Blue Bar, New York City, 2001

He would always remember the gently falling rain of that next morning, Danforth told me, how the drops had moved jaggedly down the windows of his hotel room, and how he’d heard the low rumble of thunder that rolled over Munich as he sat there alone.

“Things were dark enough without an omen, of course,” he added.

“Dark, yes,” I said.

He reached for the handkerchief in his jacket pocket, and I saw that his fingers were trembling.

“It’s easy to hide something in a handkerchief, Paul,” he said.

With that, he spread the handkerchief out on the table, took a dime from his pocket, placed it at the center of the handkerchief, folded the handkerchief neatly over it, then returned the handkerchief, peak down, to his jacket pocket.

“It’s called the TV fold now,” he informed me. “Because it was the sort of fold men used in the forties and fifties.”

“The sort of fold you must have used then,” I said.

“Yes.” He patted the front pocket of his jacket. “The concealed item is at the bottom of the fold.”

He was obviously speaking about the cyanide tablet Bannion had concealed in a similar handkerchief.

“What about you?” I asked. “Did you have a tablet?”

“Me? No,” Danforth said. “I was to flee. I was the rat leaping from the sinking ship. There was no need for me to have cyanide.” He looked at me significantly. “You know, Paul, quite a few people who tried to kill Hitler were captured. Some remained alive for years. Held in prison for years, as I later learned. But not one of them survived the war.”

“So in a sense, it was just as you said at the beginning of your story,” I reminded him. “The question was never whether she would live or die. For that had been decided long ago.”

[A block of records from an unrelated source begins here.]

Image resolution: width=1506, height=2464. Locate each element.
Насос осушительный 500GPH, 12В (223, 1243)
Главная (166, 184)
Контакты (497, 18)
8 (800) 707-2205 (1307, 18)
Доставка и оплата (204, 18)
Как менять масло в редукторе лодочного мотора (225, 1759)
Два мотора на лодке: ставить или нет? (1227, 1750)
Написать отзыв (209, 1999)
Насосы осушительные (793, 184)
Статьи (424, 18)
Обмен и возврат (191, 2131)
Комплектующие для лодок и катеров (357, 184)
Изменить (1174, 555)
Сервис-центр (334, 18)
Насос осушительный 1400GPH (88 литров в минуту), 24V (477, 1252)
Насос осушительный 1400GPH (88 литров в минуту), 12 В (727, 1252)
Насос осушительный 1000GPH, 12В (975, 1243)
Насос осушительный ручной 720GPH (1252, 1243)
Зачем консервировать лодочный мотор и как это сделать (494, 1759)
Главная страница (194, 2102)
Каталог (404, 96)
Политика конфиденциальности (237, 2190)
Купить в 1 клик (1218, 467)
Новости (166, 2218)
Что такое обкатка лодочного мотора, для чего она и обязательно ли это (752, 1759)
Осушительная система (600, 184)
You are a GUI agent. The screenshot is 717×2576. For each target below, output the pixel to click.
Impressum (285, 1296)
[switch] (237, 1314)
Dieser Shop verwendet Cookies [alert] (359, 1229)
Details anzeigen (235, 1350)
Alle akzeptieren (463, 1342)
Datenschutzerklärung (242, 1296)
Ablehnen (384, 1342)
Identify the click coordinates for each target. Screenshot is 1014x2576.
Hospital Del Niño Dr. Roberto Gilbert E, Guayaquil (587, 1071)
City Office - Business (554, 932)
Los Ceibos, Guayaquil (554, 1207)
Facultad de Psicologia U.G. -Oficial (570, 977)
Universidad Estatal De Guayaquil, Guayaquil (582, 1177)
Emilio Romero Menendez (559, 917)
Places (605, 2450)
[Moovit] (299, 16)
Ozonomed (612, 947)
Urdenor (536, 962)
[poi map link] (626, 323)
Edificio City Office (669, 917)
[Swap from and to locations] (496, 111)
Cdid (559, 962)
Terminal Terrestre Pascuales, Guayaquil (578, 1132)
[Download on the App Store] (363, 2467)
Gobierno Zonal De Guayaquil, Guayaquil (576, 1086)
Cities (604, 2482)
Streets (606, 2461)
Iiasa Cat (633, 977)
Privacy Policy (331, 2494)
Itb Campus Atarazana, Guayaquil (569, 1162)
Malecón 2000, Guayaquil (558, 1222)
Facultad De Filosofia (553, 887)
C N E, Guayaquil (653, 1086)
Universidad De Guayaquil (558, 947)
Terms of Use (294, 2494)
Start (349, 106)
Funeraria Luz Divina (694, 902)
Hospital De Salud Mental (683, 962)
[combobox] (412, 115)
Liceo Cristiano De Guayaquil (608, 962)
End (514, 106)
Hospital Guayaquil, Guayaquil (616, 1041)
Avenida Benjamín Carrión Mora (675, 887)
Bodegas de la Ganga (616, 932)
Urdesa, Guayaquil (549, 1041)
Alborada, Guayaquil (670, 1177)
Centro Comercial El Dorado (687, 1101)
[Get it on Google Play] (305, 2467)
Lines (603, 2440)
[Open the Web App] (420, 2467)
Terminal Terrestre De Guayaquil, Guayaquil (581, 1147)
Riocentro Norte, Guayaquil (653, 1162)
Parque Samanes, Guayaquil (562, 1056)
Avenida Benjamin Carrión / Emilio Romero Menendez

“Hmm,” Danforth breathed, and on that breath returned me to Munich in the rain.

~ * ~

Munich, Germany, 1939

For a time he could only sit in the chair by the window and watch the rain cascade down the glass panes. He felt numb and deflated and without resources. Bannion had made it clear that they would have only one chance, and on the wave of that urgency, any hope for escape had closed. If Anna got close enough, she would fire, and after that, if the target was still alive and rushing from the restaurant, Bannion would fire, and then each would die either in the hail of bullets that followed or by biting down on the cyanide.